Once your SQLAlchemy models are ready, generate Pydantic models with:

```bash
sqlalchemy-pydantic-codegen --models-path my_app.db.models --output-dir src/schemas
```

- `--models-path`: Dotted path to your SQLAlchemy models (required)  
- `--output-dir`: Output directory for generated schemas (default: `src/schemas`)

### 🛠️ Custom Configuration
To map JSON/JSONB fields to custom Pydantic models, use the --config option.

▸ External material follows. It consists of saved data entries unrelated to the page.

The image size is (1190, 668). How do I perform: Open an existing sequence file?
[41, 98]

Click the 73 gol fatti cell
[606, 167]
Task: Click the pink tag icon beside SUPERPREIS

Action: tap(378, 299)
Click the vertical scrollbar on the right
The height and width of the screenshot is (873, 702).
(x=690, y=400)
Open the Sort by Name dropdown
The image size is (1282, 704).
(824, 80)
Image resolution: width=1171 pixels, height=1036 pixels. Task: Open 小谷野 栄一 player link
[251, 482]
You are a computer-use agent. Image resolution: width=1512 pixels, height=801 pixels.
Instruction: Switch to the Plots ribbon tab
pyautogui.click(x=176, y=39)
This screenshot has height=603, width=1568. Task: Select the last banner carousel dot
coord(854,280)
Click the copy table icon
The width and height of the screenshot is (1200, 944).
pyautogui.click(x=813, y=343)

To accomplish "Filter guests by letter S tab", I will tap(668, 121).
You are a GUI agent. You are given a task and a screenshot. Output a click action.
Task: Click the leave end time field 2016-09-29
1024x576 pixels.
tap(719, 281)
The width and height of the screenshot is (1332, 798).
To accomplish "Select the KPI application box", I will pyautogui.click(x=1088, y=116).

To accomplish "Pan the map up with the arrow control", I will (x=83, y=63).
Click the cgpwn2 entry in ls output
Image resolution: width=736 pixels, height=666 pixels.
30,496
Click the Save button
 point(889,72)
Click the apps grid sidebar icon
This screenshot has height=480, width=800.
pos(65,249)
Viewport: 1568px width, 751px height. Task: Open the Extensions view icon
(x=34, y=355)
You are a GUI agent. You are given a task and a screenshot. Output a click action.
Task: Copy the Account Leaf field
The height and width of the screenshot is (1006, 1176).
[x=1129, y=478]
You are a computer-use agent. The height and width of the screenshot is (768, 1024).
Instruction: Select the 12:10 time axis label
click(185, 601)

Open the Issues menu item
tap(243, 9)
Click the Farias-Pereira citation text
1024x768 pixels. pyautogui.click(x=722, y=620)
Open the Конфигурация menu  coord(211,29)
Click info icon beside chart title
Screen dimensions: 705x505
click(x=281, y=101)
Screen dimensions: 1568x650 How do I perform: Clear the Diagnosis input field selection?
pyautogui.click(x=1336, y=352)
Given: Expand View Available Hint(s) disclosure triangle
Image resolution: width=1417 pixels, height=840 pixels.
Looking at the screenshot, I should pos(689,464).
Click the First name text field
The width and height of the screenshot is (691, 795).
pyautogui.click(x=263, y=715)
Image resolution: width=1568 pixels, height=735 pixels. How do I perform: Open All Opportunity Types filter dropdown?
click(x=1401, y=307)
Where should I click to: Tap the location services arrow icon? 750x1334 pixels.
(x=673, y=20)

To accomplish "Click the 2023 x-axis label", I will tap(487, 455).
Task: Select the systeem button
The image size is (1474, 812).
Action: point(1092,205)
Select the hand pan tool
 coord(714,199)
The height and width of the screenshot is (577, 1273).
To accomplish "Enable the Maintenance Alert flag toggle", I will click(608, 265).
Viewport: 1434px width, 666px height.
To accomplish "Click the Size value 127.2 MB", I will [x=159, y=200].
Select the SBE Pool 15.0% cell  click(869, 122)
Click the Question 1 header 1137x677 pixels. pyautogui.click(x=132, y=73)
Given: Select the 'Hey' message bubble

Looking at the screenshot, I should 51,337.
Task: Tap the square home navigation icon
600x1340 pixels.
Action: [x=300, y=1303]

Create a config file (e.g., `codegen_config.py`):

```python
# codegen_config.py

# Maps table names to a dictionary of field names and the Pydantic model to use.
CUSTOM_JSONB_MODELS = {
    "my_table": {
        "my_jsonb_field": "MyCustomPydanticModelForJsonbField",
    },
}

# Maps the Pydantic model name to its full import statement.
CUSTOM_IMPORTS = {
    "MyCustomPydanticModelForJsonbField": "from my_app.schemas import MyCustomPydanticModelForJsonbField",
}
```

Then, run the command with the `--config` flag:

```bash
sqlalchemy-pydantic-codegen --models-path my_app.db.models --output-dir src/schemas --config codegen_config.py
```

### 📤 Output
- One Pydantic schema file per SQLAlchemy model.
- __init__.py with all exports and forward references.
- Cleaned and ready-to-use Pydantic models.